8. Outsource FBR functions (which will alone increase income by Rs.1000 billion) & IMPOSE FLAT 10% tax on ALL & EVERY TYPE OF INCOME (as already mentioned at 4. above), without any exemption (except for the security forces personnel, whose salaries may be doubled with expected receipt of un-precedented increase in revenues). This will not only reduce income tax burden on salaried class (with max. tax rate of 10%. Here don’t forget consultants are already paying 10% tax), but will also result in so much increase in revenues, to the extent that government will not require any tax fresh imposition, in the budget. Plus, the government will be able to give tax free salaries to all the armed forces, rangers, police and other security agencies personnel, who are shedding their blood, in fighting the menace of terrorism, for our and our children’s safe TOMORROW.
10. Initiate steps (by imposing economic emergency specifically for austerity at every level) to bring each and every economic activity under document.
11. To attract huge world wide foreign exchange deposits from expatriate Pakistanis and foreigners, allow profit rate of 3% PA to be paid on half yearly basis, on Dollar and other specified foreign currency bank accounts in Pakistan.

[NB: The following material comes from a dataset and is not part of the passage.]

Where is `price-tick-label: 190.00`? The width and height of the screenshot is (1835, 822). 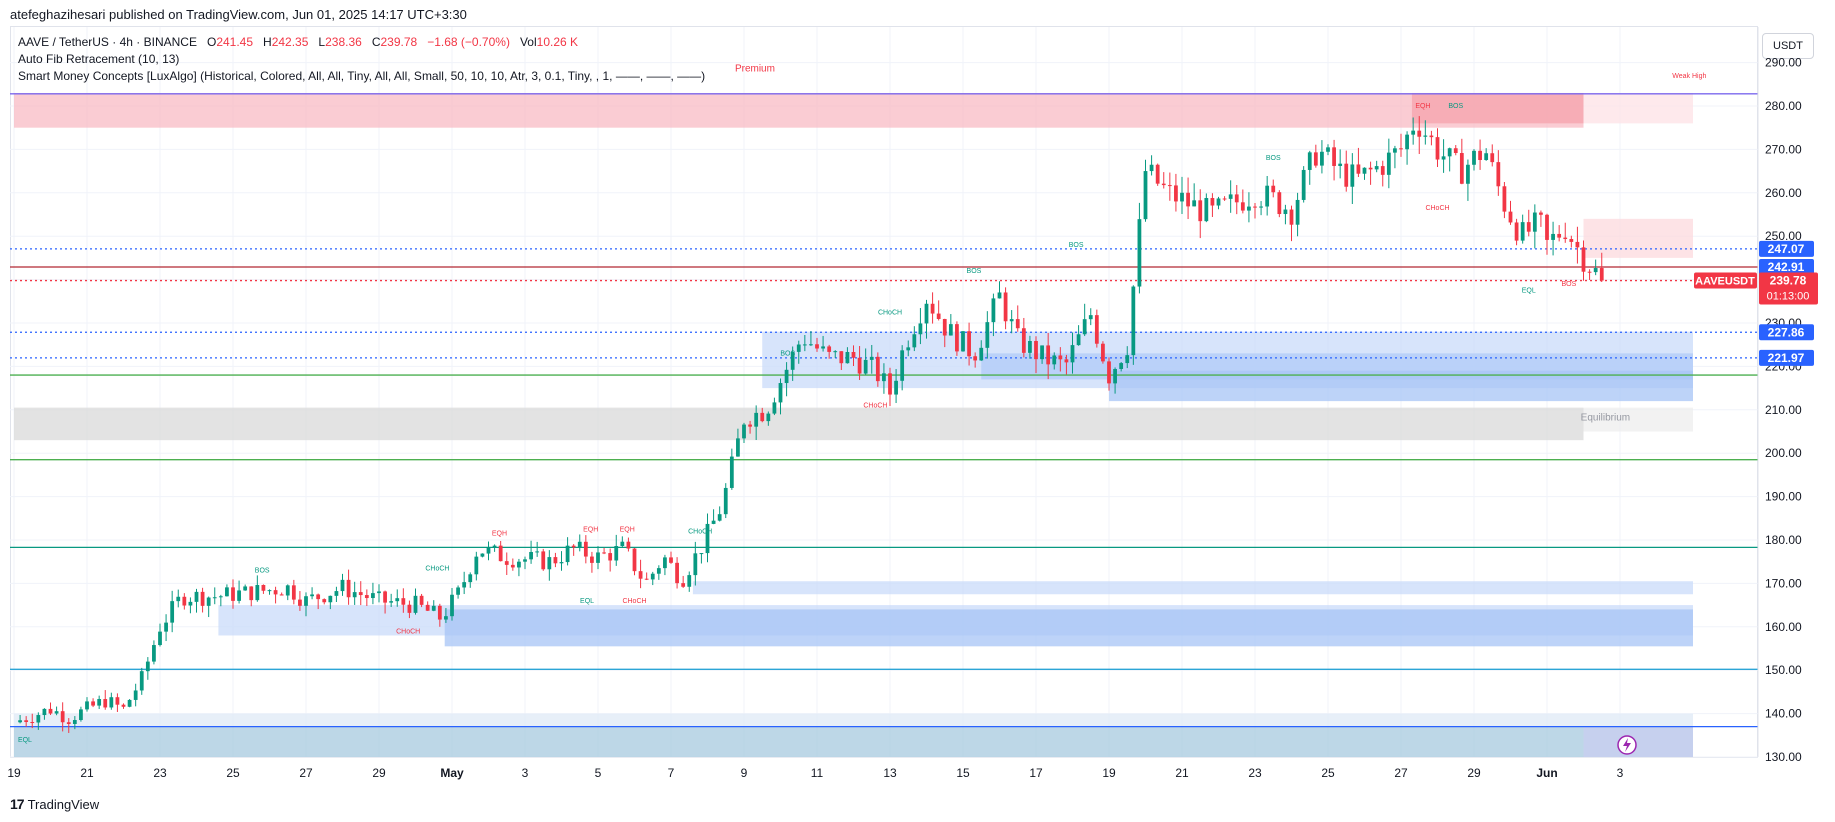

We should not forget that recently Pakistan borrowed at 3% from the IMF and sold Eurobonds at 8.25%.
Moreover, all ELIGIBLE NON-FILERS must not be penalized with any amount of taxation as they are LEGALLY not allowed to file returns as per law.
In this regard, very surprisingly our finance ministry has declared virtually the entire population of the nation as criminals in the eyes of taxation law, because, only just 1.12 million people in Pakistan are tax return filers and over 200 million or 20 crore residents are non filers and subjected to different, unjust and higher rates of taxation at almost every step of daily life, needs immediate reconsideration by the concerned in the government, wherein; crores of ladies, widows and men (above 20 crores to be precise) are wrongly and unlawfully declared as Non-Filers and subjected to unjust taxation.
Firstly, law of the land, allows all those retired persons who after retirement, have submitted three consecutive NIL tax statements, NOT to file any more tax statements. Then how come these persons are considered non-filers.
Secondly, all such type of persons, who are NOT required to lawfully submit Tax returns (like above 60% of the population which hardly earns $2 per day); are considered as illegal NON FILERS; and subjected to cruel and higher taxation rates, applicable to the non filers.
Just imagine, if a writ petition is filed in the public interest, how finance ministry will defend this tax coercion, from almost the 100% population of the country, because only about 11 lac people file tax returns.
Obviously, 100% of the country’s subjects can’t be termed as committing the crime of non-filing of tax returns. Hence, this is a discriminatory and bad law, which needs drastic and immediate review.
Our government can impose tax on its 100% population, but not in an unlawful and discriminatory manner, favouring handful of just 11 lac persons out of above 20 crore people of Pakistan.